INFORMATION GIVEN section start
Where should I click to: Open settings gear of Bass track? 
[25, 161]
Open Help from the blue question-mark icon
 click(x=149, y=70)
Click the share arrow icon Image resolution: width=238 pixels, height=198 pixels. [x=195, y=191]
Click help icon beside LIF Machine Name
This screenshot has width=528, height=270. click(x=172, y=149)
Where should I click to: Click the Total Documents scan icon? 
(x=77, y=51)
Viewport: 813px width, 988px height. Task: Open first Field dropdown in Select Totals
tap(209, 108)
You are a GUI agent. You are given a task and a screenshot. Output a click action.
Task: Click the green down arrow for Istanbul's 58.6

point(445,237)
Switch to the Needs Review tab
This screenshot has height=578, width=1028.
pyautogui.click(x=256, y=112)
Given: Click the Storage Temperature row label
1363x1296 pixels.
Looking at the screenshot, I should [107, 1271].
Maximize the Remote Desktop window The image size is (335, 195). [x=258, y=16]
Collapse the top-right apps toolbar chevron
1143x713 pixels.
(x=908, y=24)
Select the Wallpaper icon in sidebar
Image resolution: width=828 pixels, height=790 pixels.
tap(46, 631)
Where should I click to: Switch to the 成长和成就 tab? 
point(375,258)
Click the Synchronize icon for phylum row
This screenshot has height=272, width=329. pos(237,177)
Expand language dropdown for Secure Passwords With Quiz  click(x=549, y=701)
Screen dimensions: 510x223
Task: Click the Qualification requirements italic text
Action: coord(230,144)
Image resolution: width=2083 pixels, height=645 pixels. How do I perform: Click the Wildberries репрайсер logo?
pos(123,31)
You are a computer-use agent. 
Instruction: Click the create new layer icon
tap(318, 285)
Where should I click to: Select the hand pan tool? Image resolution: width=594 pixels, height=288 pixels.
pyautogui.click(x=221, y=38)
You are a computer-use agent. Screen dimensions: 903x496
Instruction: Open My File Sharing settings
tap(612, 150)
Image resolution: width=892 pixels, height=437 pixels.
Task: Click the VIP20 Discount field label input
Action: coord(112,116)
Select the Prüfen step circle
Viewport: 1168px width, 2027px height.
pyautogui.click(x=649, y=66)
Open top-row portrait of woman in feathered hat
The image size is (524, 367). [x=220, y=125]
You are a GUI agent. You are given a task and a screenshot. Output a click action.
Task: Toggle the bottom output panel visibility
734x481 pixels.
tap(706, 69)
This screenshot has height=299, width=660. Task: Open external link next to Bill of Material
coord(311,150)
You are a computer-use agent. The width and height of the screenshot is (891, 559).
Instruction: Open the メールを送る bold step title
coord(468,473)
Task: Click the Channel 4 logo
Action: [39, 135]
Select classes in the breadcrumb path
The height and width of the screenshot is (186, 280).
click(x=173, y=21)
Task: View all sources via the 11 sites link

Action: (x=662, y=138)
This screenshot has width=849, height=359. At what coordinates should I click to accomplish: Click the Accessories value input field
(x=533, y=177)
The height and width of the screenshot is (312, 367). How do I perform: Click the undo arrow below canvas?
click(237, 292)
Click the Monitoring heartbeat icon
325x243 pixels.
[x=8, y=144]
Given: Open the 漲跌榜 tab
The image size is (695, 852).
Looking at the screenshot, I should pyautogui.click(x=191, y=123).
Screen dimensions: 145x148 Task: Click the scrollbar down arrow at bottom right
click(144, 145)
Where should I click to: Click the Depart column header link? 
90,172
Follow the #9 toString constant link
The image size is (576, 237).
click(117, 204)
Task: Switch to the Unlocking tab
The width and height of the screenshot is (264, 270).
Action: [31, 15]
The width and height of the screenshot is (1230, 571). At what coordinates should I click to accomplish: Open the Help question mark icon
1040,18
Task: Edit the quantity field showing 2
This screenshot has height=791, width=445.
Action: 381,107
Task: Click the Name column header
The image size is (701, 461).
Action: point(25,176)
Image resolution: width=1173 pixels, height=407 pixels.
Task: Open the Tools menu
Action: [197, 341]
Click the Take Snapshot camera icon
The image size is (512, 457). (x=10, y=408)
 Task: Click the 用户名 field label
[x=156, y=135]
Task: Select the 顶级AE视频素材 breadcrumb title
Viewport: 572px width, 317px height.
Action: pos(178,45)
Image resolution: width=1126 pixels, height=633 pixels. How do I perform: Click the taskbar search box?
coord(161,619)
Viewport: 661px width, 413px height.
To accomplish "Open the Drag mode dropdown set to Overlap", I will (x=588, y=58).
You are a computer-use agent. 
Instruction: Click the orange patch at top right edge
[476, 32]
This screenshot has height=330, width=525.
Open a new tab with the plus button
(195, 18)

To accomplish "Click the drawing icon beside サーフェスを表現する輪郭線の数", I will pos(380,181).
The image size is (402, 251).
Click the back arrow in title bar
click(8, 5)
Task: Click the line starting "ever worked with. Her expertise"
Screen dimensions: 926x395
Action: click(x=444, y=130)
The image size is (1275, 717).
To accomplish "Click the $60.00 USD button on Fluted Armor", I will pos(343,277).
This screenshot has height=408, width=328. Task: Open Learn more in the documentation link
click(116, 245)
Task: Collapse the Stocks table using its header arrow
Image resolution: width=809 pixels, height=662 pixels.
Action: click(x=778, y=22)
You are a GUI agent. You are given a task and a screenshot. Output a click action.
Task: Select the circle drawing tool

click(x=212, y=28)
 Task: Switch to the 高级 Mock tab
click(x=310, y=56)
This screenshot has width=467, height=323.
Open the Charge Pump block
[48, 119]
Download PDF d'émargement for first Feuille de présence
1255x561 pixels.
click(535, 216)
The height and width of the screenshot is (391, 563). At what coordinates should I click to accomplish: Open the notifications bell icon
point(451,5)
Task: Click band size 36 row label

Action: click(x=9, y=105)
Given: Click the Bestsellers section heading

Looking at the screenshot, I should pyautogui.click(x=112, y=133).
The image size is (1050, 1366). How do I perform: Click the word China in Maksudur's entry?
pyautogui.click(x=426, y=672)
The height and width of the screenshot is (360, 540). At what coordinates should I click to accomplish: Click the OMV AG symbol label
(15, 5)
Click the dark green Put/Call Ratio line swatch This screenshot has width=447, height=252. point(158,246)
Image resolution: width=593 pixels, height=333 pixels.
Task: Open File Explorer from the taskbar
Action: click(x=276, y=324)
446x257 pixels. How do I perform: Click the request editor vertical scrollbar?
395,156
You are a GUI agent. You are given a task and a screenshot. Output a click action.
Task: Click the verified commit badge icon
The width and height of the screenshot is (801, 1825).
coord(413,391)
INFORMATION GIVEN section end
Repeat the records above in full, character for character.

Where should I click to: Open settings gear of Bass track? 
[25, 161]
Open Help from the blue question-mark icon
 click(x=149, y=70)
Click the share arrow icon Image resolution: width=238 pixels, height=198 pixels. [x=195, y=191]
Click help icon beside LIF Machine Name
This screenshot has width=528, height=270. click(x=172, y=149)
Where should I click to: Click the Total Documents scan icon? 
(x=77, y=51)
Viewport: 813px width, 988px height. Task: Open first Field dropdown in Select Totals
tap(209, 108)
You are a GUI agent. You are given a task and a screenshot. Output a click action.
Task: Click the green down arrow for Istanbul's 58.6

point(445,237)
Switch to the Needs Review tab
This screenshot has height=578, width=1028.
pyautogui.click(x=256, y=112)
Given: Click the Storage Temperature row label
1363x1296 pixels.
Looking at the screenshot, I should [107, 1271].
Maximize the Remote Desktop window The image size is (335, 195). [x=258, y=16]
Collapse the top-right apps toolbar chevron
1143x713 pixels.
(x=908, y=24)
Select the Wallpaper icon in sidebar
Image resolution: width=828 pixels, height=790 pixels.
tap(46, 631)
Where should I click to: Switch to the 成长和成就 tab? 
point(375,258)
Click the Synchronize icon for phylum row
This screenshot has height=272, width=329. pos(237,177)
Expand language dropdown for Secure Passwords With Quiz  click(x=549, y=701)
Screen dimensions: 510x223
Task: Click the Qualification requirements italic text
Action: coord(230,144)
Image resolution: width=2083 pixels, height=645 pixels. How do I perform: Click the Wildberries репрайсер logo?
pos(123,31)
You are a computer-use agent. 
Instruction: Click the create new layer icon
tap(318, 285)
Where should I click to: Select the hand pan tool? Image resolution: width=594 pixels, height=288 pixels.
pyautogui.click(x=221, y=38)
You are a computer-use agent. Screen dimensions: 903x496
Instruction: Open My File Sharing settings
tap(612, 150)
Image resolution: width=892 pixels, height=437 pixels.
Task: Click the VIP20 Discount field label input
Action: coord(112,116)
Select the Prüfen step circle
Viewport: 1168px width, 2027px height.
pyautogui.click(x=649, y=66)
Open top-row portrait of woman in feathered hat
The image size is (524, 367). [x=220, y=125]
You are a GUI agent. You are given a task and a screenshot. Output a click action.
Task: Toggle the bottom output panel visibility
734x481 pixels.
tap(706, 69)
This screenshot has height=299, width=660. Task: Open external link next to Bill of Material
coord(311,150)
You are a computer-use agent. The width and height of the screenshot is (891, 559).
Instruction: Open the メールを送る bold step title
coord(468,473)
Task: Click the Channel 4 logo
Action: [39, 135]
Select classes in the breadcrumb path
The height and width of the screenshot is (186, 280).
click(x=173, y=21)
Task: View all sources via the 11 sites link

Action: (x=662, y=138)
This screenshot has width=849, height=359. At what coordinates should I click to accomplish: Click the Accessories value input field
(x=533, y=177)
The height and width of the screenshot is (312, 367). How do I perform: Click the undo arrow below canvas?
click(237, 292)
Click the Monitoring heartbeat icon
325x243 pixels.
[x=8, y=144]
Given: Open the 漲跌榜 tab
The image size is (695, 852).
Looking at the screenshot, I should pyautogui.click(x=191, y=123).
Screen dimensions: 145x148 Task: Click the scrollbar down arrow at bottom right
click(144, 145)
Where should I click to: Click the Depart column header link? 
90,172
Follow the #9 toString constant link
The image size is (576, 237).
click(117, 204)
Task: Switch to the Unlocking tab
The width and height of the screenshot is (264, 270).
Action: [31, 15]
The width and height of the screenshot is (1230, 571). At what coordinates should I click to accomplish: Open the Help question mark icon
1040,18
Task: Edit the quantity field showing 2
This screenshot has height=791, width=445.
Action: 381,107
Task: Click the Name column header
The image size is (701, 461).
Action: point(25,176)
Image resolution: width=1173 pixels, height=407 pixels.
Task: Open the Tools menu
Action: [197, 341]
Click the Take Snapshot camera icon
The image size is (512, 457). (x=10, y=408)
 Task: Click the 用户名 field label
[x=156, y=135]
Task: Select the 顶级AE视频素材 breadcrumb title
Viewport: 572px width, 317px height.
Action: pos(178,45)
Image resolution: width=1126 pixels, height=633 pixels. How do I perform: Click the taskbar search box?
coord(161,619)
Viewport: 661px width, 413px height.
To accomplish "Open the Drag mode dropdown set to Overlap", I will (x=588, y=58).
You are a computer-use agent. 
Instruction: Click the orange patch at top right edge
[476, 32]
This screenshot has height=330, width=525.
Open a new tab with the plus button
(195, 18)

To accomplish "Click the drawing icon beside サーフェスを表現する輪郭線の数", I will pos(380,181).
The image size is (402, 251).
Click the back arrow in title bar
click(8, 5)
Task: Click the line starting "ever worked with. Her expertise"
Screen dimensions: 926x395
Action: click(x=444, y=130)
The image size is (1275, 717).
To accomplish "Click the $60.00 USD button on Fluted Armor", I will pos(343,277).
This screenshot has height=408, width=328. Task: Open Learn more in the documentation link
click(116, 245)
Task: Collapse the Stocks table using its header arrow
Image resolution: width=809 pixels, height=662 pixels.
Action: click(x=778, y=22)
You are a GUI agent. You are given a task and a screenshot. Output a click action.
Task: Select the circle drawing tool

click(x=212, y=28)
 Task: Switch to the 高级 Mock tab
click(x=310, y=56)
This screenshot has width=467, height=323.
Open the Charge Pump block
[48, 119]
Download PDF d'émargement for first Feuille de présence
1255x561 pixels.
click(535, 216)
The height and width of the screenshot is (391, 563). At what coordinates should I click to accomplish: Open the notifications bell icon
point(451,5)
Task: Click band size 36 row label

Action: click(x=9, y=105)
Given: Click the Bestsellers section heading

Looking at the screenshot, I should pyautogui.click(x=112, y=133).
The image size is (1050, 1366). How do I perform: Click the word China in Maksudur's entry?
pyautogui.click(x=426, y=672)
The height and width of the screenshot is (360, 540). At what coordinates should I click to accomplish: Click the OMV AG symbol label
(15, 5)
Click the dark green Put/Call Ratio line swatch This screenshot has width=447, height=252. point(158,246)
Image resolution: width=593 pixels, height=333 pixels.
Task: Open File Explorer from the taskbar
Action: click(x=276, y=324)
446x257 pixels. How do I perform: Click the request editor vertical scrollbar?
395,156
You are a GUI agent. You are given a task and a screenshot. Output a click action.
Task: Click the verified commit badge icon
The width and height of the screenshot is (801, 1825).
coord(413,391)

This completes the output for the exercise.